Positively charged residue at 152 in the A. thaliana Alb3 is not critical for function. A, complementation assay to determine the importance of the strictly conserved positively charged residue. The H1Alb3 WT, K152R, K152Q, and K152E mutants were tested for their ability to complement the YidC depletion strain using the spot test, as described in Fig. 2A. H1Alb3 contains the first 57 amino acids of E. coli YidC fused to residues 59–462 of Alb3. B, WT H1Alb3, K152Q and K152E were tested for their ability to insert Pf3-23Lep and PC-Lep using protease mapping (left panel) and signal peptide cleavage (right panel), respectively.

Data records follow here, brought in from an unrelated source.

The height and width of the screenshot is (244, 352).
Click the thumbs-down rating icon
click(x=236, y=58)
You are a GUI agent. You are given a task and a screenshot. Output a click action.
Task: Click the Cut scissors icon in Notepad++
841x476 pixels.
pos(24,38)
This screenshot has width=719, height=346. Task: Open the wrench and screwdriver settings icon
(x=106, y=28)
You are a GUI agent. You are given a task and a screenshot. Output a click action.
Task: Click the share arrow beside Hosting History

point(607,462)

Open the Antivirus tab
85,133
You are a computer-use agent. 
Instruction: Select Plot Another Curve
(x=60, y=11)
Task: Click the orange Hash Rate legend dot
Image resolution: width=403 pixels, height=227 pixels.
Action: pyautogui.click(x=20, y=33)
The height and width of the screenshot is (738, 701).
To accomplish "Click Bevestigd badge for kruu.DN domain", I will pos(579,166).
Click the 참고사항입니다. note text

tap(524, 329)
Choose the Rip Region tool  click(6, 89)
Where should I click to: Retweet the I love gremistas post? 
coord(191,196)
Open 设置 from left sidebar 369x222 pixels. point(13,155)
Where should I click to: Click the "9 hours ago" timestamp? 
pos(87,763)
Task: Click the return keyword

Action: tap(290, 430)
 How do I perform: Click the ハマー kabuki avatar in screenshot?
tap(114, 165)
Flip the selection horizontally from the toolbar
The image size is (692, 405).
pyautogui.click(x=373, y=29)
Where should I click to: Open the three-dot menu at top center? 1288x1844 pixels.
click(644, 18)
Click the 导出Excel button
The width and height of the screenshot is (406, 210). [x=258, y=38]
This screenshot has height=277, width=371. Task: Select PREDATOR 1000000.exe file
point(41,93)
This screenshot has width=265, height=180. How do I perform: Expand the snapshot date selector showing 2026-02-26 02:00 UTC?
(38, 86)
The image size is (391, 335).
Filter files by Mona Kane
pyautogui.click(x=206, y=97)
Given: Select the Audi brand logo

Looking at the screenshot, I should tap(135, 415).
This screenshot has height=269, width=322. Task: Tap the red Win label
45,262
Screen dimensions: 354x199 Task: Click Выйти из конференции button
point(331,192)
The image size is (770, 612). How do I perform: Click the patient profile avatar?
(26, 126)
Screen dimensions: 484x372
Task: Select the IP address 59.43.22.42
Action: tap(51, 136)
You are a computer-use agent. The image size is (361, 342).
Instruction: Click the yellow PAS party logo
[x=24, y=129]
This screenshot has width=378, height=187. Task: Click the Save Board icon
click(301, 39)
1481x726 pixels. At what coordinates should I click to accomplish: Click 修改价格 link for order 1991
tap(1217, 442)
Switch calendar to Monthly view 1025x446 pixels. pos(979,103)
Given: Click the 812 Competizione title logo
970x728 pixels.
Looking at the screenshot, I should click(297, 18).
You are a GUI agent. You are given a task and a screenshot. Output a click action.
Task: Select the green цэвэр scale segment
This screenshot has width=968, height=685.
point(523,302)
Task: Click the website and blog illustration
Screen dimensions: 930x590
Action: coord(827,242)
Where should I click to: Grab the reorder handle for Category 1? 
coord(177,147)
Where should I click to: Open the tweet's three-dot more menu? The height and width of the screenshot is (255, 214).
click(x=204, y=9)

The percent translocation of Pf3-23Lep and PC-Lep was quantified as described under “Experimental Procedures.” P represents Pf3-23Lep protein; F denotes the proteinase K fragment; PC represents PC-Lep; C denotes C-Lep protein generated by SP1 cleavage. C, Western blotting to examine expression of the wild-type and H1Alb3 mutants using antibodies generated against a C-terminal peptide from P. sativum Alb3. The top band is an unrelated band seen in our Western blots. The pMS lane refers to H1Alb3 overexpressed in pMS119 to confirm that the band we are examining is indeed H1Alb3. D, schematic of H1Alb3. It contains the first 57 amino acids of E. coli YidC, a linker valine residue, and residues 59–462 of Alb3. P.K., proteinase K.

FIGURE 6.

Test of the electrostatic attraction model for how YidC facilitates translocation of the N-tail of Pf3–23Lep across the membrane. The negatively charged residue in the N-tail is important for membrane insertion mediated by S. mutans 247YidC2 but not by the E. coli YidC. A, E. coli YidC (right panel) or S. mutans YidC2 (left panel) was tested for their ability to insert Pf3-23Lep WT, Pf3-23Lep7N, Pf3-23Lep18N, and Pf3-23Lep7N18N. JS7131 bearing pACYC184 encoding E. coli YidC or S. mutans 247YidC2 was transformed with pMS119 encoding Pf3-23Lep proteins. Expression of the Pf3-23Lep mutants, labeling, and membrane insertion was performed as described in Fig. 2B. B, YidC is required for membrane insertion of Pf3-23Lep7N18N. JS7131 expressing YidC or depleted for YidC (−) was analyzed for N-tail translocation. P represents Pf3-23Lep protein; F denotes the proteinase K fragment. C, R366E YidC is defective in translocating the N-tail of Pf3-23Lep lacking negatively charged residues. JS7131 bearing pACYC184 encoding E. coli YidC R366E was transformed with pMS119 encoding Pf3-23Lep7N18N and analyzed for N-tail translocation, as described in Fig. 2B. The percent translocation of Pf3-23Lep and PC-Lep was quantified as described under “Experimental Procedures.” P.K., proteinase K.